**Assigned task**.
In the records below, begin at the line containing "Given: Tap 落叶's circular profile avatar" and end at the line containing "Click the search"; quote every line in that span exactly, including both boundary lines, and no others.

--

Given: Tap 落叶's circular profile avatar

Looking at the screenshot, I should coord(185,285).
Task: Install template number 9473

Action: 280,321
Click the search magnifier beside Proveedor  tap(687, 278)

--

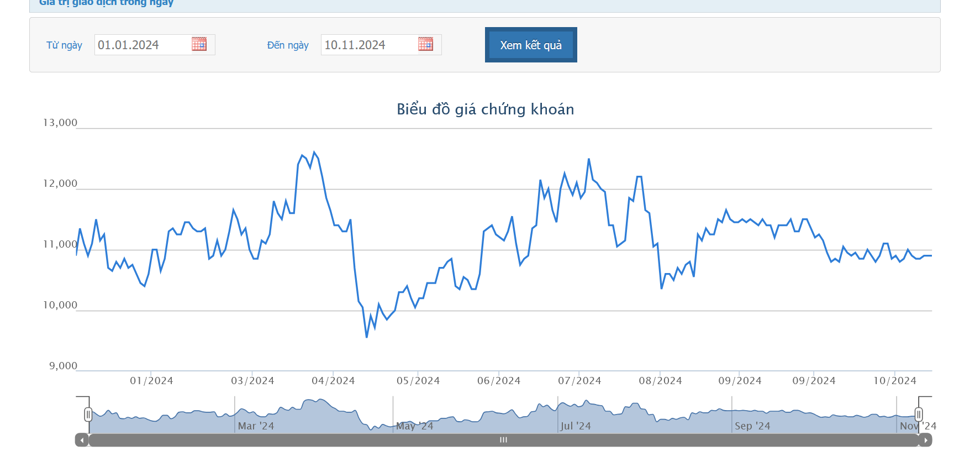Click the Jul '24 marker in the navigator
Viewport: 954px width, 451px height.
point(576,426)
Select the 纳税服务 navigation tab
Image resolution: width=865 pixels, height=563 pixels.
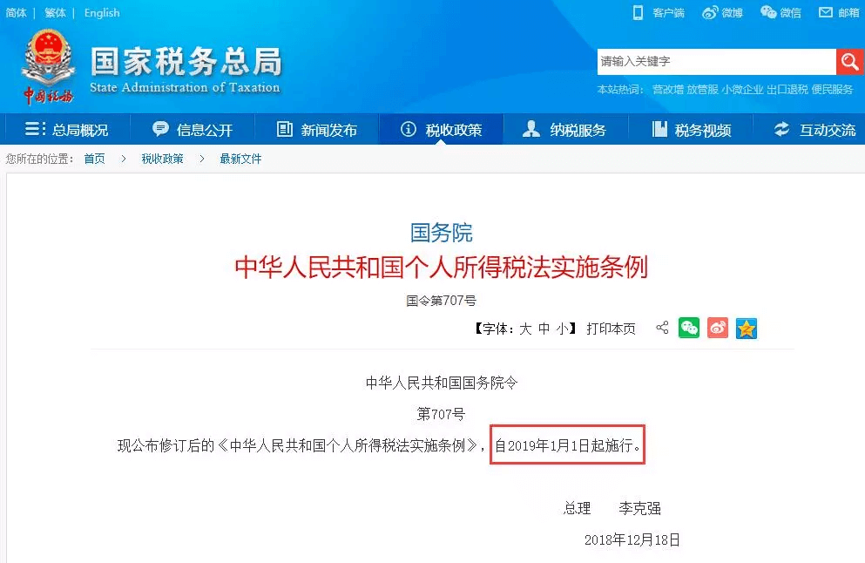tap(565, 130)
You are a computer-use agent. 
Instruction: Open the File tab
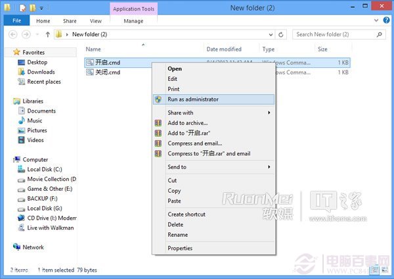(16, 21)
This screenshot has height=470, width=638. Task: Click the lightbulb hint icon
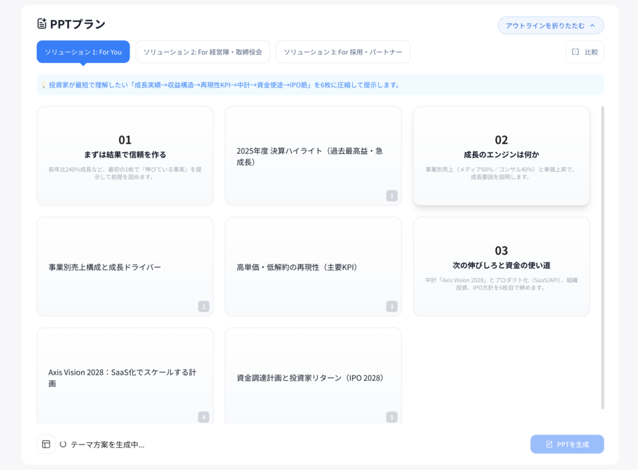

--

**Response**.
Given: Tap 落叶's circular profile avatar

Looking at the screenshot, I should coord(185,285).
Task: Install template number 9473

Action: 280,321
Click the search magnifier beside Proveedor  tap(687, 278)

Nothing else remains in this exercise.